EXERCISE DESCRIPTION.
Look through the material below and copy exactly the lines from the line with "Click the Share" to the line with "is (2000, 1510).", those two lines included.

DATA TO PROCESS.
[Start of Attachment]
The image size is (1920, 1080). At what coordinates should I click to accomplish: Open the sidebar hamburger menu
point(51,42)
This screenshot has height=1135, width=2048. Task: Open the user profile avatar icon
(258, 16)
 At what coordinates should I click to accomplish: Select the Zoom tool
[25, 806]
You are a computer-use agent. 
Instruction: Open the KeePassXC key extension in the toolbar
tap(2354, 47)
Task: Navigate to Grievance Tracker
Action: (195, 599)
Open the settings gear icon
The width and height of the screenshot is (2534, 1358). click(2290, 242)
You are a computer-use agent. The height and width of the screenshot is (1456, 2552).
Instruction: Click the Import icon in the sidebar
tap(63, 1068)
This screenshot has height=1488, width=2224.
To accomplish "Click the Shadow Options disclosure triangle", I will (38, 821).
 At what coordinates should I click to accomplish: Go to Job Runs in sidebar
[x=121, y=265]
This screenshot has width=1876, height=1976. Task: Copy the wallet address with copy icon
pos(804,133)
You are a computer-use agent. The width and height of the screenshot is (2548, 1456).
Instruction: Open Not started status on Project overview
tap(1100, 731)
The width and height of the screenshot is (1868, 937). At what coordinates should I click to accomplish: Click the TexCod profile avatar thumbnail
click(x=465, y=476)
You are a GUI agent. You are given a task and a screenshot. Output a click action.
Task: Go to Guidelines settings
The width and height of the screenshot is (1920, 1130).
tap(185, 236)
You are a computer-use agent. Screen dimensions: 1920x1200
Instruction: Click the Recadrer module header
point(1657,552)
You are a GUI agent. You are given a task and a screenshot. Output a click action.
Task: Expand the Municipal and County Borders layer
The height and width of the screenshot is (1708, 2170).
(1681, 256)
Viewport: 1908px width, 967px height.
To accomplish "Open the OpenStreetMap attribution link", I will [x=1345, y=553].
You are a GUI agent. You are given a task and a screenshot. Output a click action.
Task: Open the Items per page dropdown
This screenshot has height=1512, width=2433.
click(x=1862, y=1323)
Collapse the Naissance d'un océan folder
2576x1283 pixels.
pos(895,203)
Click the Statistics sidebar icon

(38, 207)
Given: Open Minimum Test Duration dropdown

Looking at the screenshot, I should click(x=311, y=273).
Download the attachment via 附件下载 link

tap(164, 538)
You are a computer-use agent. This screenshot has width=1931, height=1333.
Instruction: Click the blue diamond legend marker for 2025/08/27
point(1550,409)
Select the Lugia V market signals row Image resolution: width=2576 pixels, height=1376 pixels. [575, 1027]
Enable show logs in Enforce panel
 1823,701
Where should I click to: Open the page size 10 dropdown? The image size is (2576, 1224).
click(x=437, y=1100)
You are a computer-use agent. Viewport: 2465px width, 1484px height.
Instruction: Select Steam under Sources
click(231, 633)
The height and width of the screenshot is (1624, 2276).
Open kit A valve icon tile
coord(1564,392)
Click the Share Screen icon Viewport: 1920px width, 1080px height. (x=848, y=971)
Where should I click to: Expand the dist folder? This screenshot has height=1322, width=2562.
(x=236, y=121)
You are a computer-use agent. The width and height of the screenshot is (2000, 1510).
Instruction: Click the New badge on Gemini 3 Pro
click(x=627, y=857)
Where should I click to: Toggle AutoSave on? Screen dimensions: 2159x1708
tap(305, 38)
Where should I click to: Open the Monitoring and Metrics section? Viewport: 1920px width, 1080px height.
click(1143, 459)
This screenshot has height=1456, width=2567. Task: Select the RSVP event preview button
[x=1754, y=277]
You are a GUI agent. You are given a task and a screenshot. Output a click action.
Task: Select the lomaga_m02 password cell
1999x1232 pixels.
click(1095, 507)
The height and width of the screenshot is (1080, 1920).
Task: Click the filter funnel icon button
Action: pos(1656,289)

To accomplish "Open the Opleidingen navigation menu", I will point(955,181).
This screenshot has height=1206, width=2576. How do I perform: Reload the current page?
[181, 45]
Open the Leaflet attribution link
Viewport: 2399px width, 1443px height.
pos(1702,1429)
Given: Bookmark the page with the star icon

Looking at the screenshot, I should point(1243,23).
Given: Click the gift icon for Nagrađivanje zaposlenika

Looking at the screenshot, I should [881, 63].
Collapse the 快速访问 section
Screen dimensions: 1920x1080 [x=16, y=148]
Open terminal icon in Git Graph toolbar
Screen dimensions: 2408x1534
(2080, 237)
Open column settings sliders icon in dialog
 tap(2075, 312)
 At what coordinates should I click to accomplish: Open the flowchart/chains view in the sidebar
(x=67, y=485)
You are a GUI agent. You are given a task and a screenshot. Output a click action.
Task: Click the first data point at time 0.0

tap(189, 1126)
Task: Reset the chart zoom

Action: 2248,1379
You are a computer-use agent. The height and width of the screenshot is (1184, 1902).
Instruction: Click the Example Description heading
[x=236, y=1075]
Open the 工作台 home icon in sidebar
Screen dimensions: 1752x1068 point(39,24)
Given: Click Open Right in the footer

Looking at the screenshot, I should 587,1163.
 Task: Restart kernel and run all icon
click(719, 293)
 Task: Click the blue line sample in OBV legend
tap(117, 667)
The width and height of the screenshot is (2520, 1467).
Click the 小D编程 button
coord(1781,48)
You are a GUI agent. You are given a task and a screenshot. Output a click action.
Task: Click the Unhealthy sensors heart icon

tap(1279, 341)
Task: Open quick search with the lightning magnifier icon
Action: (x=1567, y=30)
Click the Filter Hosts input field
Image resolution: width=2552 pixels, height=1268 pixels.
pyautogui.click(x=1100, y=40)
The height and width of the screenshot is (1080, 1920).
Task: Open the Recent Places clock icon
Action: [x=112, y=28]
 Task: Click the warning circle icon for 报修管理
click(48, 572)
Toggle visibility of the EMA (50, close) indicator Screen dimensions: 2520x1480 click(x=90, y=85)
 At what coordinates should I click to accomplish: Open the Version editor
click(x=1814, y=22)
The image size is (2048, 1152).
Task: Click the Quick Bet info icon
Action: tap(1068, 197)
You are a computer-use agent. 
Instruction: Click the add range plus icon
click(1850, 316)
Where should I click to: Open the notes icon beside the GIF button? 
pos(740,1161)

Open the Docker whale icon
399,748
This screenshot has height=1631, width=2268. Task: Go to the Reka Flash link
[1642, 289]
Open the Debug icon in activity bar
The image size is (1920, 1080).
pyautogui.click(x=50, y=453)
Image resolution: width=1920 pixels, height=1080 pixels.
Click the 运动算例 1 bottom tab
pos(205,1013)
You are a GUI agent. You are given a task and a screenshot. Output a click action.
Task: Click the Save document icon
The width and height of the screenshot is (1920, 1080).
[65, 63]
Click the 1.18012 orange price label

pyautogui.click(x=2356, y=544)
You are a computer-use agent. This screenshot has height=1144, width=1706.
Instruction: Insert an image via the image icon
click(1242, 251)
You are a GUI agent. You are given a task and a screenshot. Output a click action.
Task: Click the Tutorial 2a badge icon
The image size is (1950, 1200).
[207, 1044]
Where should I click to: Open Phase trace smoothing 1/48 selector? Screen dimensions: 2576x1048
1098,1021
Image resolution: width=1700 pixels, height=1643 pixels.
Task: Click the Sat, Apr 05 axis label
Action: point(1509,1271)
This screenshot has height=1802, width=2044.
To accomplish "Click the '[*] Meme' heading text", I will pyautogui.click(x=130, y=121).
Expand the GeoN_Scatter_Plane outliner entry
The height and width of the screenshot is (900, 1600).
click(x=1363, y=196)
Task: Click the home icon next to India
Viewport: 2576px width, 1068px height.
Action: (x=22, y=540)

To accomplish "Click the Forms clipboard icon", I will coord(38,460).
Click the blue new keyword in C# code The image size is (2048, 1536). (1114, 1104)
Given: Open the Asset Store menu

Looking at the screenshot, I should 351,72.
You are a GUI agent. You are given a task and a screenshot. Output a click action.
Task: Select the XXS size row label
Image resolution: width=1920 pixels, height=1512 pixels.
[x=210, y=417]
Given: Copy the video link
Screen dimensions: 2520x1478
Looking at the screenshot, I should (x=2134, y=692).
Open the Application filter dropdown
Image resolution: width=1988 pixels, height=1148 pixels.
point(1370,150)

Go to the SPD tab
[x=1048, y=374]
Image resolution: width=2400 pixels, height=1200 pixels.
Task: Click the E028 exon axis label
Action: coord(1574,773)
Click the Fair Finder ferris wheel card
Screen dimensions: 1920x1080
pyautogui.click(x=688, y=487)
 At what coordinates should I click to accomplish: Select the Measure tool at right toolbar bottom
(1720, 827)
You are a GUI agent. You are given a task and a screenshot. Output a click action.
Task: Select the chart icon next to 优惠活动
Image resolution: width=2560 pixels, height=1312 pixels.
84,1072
[End of Attachment]
WRITTEN SOLUTION.
Click the Share Screen icon Viewport: 1920px width, 1080px height. (x=848, y=971)
Where should I click to: Expand the dist folder? This screenshot has height=1322, width=2562.
(x=236, y=121)
You are a computer-use agent. The width and height of the screenshot is (2000, 1510).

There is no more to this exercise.